Attorney general taps another Justice Department insider for top prosecutor job

By Sarah N. Lynch

WASHINGTON (Reuters) - U.S. Attorney General William Barr installed a new interim U.S. attorney in the Northern District of Alabama on Thursday, the latest appointee to come out of the Justice Department in Washington to serve in an acting capacity as a top federal prosecutor.

Prim Escalona, the department's principal deputy assistant attorney general for the Office of Legislative Affairs, will take over from Jay Towns, who resigned on Wednesday to take a job with a defense contractor.

A Justice Department spokesman did not have any immediate comment on why Barr tapped Escalona, who does not appear to have a background prosecuting criminal cases based on her LinkedIn profile.

Barr has reshuffled a number of U.S. attorneys in recent months, replacing them with people who worked in Washington.

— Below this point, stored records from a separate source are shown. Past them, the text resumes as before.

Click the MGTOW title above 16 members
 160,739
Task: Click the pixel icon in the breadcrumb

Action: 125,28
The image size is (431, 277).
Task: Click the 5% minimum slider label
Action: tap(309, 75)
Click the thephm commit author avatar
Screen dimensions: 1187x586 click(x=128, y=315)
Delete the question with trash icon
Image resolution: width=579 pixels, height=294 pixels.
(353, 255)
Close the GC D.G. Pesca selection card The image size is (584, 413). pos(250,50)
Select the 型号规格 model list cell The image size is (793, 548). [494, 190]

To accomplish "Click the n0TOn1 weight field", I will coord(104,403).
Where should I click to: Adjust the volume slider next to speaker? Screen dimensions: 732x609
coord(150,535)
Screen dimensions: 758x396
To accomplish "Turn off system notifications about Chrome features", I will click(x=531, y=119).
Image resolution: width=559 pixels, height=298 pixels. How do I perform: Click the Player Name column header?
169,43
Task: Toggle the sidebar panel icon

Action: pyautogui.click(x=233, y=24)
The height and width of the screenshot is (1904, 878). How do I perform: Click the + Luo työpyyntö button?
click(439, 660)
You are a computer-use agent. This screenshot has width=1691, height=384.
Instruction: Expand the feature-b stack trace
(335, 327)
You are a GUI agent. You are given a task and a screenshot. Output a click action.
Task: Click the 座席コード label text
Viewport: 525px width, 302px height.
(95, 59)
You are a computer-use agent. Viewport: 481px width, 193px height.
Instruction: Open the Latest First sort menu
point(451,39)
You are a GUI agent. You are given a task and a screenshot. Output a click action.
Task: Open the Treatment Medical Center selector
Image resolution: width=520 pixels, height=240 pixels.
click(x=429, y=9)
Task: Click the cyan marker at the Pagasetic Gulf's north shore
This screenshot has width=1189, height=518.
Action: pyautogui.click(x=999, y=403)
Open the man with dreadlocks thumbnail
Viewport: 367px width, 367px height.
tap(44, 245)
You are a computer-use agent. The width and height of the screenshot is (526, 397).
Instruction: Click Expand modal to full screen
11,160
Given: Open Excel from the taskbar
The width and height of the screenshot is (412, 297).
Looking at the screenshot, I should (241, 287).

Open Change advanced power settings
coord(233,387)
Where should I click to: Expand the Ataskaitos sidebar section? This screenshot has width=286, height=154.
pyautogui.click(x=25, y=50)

In January, he installed his counsel Tim Shea as acting U.S. attorney in the District of Columbia, the office that brought the criminal case against Trump's longtime friend Roger Stone.

Barr later ordered Shea to scale back the department's sentencing memorandum for Stone, prompting all four career prosecutors to resign from the case.

Earlier this month, Barr also appointed Seth Ducharme, the principal associate deputy attorney general in Washington, as acting U.S. attorney for the Brooklyn-based Eastern District of New York.

Richard Donoghue, the prior U.S. attorney in the Eastern District, took over Ducharme's role in Washington.

In June, Barr ousted Manhattan's top federal prosecutor, Geoffrey Berman, so that Trump could appoint Securities and Exchange Commission Chairman Jay Clayton, who has no experience as a prosecutor.

Barr originally had planned to fill the job temporarily by appointing Craig Carpenito, the U.S. attorney in New Jersey.

But Berman foiled those plans by refusing to step aside until Barr agreed to let Berman's handpicked deputy serve as acting U.S. Attorney.

Separately, Barr also recently appointed Deputy Associate Attorney General Stephen Cox as the top prosecutor in the Eastern District of Texas.